--- WHAT IS EXPECTED ---
Copy out the stretch of the listing from the line containing "Task: Tap the *9 callout label" through its final line, requests included, and shift every coordinate in the answers by -60.

--- INFORMATION SUPPLIED ---
'''

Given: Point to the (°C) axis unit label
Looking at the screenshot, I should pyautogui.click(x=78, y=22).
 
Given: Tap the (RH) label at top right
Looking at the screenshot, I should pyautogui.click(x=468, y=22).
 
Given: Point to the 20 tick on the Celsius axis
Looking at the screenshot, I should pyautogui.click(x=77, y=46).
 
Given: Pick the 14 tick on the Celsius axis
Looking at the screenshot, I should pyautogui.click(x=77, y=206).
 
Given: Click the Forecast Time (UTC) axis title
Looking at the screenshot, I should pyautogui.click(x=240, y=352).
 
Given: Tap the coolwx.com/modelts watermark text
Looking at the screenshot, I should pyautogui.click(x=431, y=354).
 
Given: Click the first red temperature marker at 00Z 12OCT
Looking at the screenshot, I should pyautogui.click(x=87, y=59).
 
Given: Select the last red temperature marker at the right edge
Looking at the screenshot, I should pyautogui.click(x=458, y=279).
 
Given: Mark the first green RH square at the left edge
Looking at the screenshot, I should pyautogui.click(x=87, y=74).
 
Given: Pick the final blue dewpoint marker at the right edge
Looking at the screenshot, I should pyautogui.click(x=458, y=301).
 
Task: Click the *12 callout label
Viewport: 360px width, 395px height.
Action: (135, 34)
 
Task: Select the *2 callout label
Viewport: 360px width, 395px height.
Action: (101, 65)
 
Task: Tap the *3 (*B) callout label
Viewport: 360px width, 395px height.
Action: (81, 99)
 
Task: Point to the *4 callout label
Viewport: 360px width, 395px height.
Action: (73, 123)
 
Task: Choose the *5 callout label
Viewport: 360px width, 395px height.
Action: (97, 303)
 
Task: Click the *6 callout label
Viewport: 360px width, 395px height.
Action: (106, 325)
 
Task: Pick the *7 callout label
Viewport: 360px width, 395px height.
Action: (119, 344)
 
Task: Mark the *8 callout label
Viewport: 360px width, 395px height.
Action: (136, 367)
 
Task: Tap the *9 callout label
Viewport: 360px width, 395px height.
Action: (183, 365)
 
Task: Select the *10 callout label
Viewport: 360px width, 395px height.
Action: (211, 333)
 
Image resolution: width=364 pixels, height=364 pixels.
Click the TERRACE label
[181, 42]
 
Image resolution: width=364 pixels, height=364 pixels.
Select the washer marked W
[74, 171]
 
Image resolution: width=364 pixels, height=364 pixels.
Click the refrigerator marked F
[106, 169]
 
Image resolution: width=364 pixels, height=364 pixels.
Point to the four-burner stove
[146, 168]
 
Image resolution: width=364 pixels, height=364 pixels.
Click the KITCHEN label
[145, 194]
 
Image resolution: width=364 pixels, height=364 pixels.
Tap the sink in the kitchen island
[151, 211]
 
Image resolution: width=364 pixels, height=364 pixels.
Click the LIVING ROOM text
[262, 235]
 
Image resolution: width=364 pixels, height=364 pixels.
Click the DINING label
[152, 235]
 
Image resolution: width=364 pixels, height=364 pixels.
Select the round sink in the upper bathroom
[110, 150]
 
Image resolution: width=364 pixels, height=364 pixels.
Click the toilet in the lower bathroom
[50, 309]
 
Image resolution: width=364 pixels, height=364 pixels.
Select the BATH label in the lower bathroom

'''

--- REPLY TO THE TASK ---
Task: Tap the *9 callout label
Viewport: 360px width, 395px height.
Action: (123, 305)
 
Task: Select the *10 callout label
Viewport: 360px width, 395px height.
Action: (151, 273)
 
Image resolution: width=364 pixels, height=364 pixels.
Click the TERRACE label
[121, -18]
 
Image resolution: width=364 pixels, height=364 pixels.
Select the washer marked W
[14, 111]
 
Image resolution: width=364 pixels, height=364 pixels.
Click the refrigerator marked F
[46, 109]
 
Image resolution: width=364 pixels, height=364 pixels.
Point to the four-burner stove
[86, 108]
 
Image resolution: width=364 pixels, height=364 pixels.
Click the KITCHEN label
[85, 134]
 
Image resolution: width=364 pixels, height=364 pixels.
Tap the sink in the kitchen island
[91, 151]
 
Image resolution: width=364 pixels, height=364 pixels.
Click the LIVING ROOM text
[202, 175]
 
Image resolution: width=364 pixels, height=364 pixels.
Click the DINING label
[92, 175]
 
Image resolution: width=364 pixels, height=364 pixels.
Select the round sink in the upper bathroom
[50, 90]
 
Image resolution: width=364 pixels, height=364 pixels.
Click the toilet in the lower bathroom
[-10, 249]
 
Image resolution: width=364 pixels, height=364 pixels.
Select the BATH label in the lower bathroom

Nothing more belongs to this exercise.